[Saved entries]
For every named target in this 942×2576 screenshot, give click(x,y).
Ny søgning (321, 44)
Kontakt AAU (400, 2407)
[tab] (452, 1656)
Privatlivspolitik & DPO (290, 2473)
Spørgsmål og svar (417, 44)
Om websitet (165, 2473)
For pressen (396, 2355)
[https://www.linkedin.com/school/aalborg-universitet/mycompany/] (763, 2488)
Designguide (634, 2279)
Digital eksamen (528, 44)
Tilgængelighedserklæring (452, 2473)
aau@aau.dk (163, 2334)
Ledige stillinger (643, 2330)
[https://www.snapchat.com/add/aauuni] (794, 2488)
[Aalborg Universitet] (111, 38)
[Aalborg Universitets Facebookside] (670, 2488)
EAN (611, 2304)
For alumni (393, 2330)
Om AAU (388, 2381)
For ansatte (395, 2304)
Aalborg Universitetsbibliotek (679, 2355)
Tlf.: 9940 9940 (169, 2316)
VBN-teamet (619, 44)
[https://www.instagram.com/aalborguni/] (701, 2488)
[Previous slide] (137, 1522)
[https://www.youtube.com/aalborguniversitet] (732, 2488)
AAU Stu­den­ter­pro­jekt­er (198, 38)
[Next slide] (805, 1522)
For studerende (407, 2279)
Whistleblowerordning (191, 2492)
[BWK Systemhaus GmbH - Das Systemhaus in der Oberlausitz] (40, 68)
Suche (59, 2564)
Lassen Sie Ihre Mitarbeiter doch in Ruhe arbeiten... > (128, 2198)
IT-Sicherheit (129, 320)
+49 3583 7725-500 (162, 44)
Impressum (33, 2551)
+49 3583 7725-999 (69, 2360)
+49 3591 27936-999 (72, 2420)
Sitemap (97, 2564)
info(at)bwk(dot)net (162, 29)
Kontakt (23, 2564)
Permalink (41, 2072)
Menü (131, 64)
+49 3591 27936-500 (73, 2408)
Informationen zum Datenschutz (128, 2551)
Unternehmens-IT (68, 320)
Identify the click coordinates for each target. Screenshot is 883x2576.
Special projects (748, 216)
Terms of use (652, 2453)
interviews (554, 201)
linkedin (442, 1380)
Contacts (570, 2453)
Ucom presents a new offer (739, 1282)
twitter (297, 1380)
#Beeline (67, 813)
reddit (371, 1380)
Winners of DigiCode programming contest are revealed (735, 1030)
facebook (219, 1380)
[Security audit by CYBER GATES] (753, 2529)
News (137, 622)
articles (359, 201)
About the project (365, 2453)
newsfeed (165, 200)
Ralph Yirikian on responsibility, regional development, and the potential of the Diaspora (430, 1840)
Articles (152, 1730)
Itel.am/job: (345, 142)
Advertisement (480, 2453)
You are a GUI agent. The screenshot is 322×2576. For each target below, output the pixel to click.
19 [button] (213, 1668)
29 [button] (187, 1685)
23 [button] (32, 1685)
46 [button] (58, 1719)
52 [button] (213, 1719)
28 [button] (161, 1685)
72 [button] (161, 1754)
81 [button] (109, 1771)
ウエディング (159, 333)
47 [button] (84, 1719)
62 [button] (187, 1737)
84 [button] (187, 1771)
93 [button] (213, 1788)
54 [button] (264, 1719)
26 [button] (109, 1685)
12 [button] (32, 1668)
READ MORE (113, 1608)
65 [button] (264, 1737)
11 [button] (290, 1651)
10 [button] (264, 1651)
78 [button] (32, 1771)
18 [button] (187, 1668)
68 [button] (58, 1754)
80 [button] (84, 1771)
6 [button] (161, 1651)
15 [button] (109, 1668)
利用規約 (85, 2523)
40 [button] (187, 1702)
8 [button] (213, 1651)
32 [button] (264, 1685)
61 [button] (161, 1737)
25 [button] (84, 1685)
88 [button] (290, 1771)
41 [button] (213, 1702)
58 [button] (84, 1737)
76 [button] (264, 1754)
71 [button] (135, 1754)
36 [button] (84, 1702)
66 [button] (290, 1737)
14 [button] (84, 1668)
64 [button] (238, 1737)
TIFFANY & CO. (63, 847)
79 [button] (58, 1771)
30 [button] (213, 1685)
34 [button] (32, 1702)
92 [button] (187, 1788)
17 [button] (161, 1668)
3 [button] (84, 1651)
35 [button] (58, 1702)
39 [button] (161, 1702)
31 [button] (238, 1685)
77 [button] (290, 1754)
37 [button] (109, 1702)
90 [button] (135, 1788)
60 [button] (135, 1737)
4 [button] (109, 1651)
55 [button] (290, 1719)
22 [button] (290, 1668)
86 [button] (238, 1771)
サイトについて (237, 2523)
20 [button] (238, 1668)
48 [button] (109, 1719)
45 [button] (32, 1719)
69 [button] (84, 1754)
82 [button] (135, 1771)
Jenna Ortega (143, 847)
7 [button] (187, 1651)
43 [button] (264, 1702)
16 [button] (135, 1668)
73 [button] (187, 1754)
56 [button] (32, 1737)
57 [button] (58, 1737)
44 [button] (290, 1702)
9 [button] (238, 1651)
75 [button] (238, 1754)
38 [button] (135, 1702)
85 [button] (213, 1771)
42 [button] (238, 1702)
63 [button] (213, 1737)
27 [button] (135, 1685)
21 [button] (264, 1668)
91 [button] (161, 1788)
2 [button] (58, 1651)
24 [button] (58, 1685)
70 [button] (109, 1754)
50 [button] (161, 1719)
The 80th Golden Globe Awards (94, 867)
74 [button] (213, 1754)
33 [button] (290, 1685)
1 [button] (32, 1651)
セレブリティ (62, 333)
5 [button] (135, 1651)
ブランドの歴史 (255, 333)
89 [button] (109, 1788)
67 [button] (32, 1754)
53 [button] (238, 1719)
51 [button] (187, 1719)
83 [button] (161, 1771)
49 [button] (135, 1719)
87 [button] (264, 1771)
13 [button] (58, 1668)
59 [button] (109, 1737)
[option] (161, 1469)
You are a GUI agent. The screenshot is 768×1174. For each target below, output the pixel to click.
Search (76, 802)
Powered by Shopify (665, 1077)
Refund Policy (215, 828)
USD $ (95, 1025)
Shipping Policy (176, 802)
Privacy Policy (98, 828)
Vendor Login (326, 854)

## What the task requires
Scan the records for the word "linkedin" and copy every line where it is found.

## Result of this exercise
[https://www.linkedin.com/school/aalborg-universitet/mycompany/] (763, 2488)
linkedin (442, 1380)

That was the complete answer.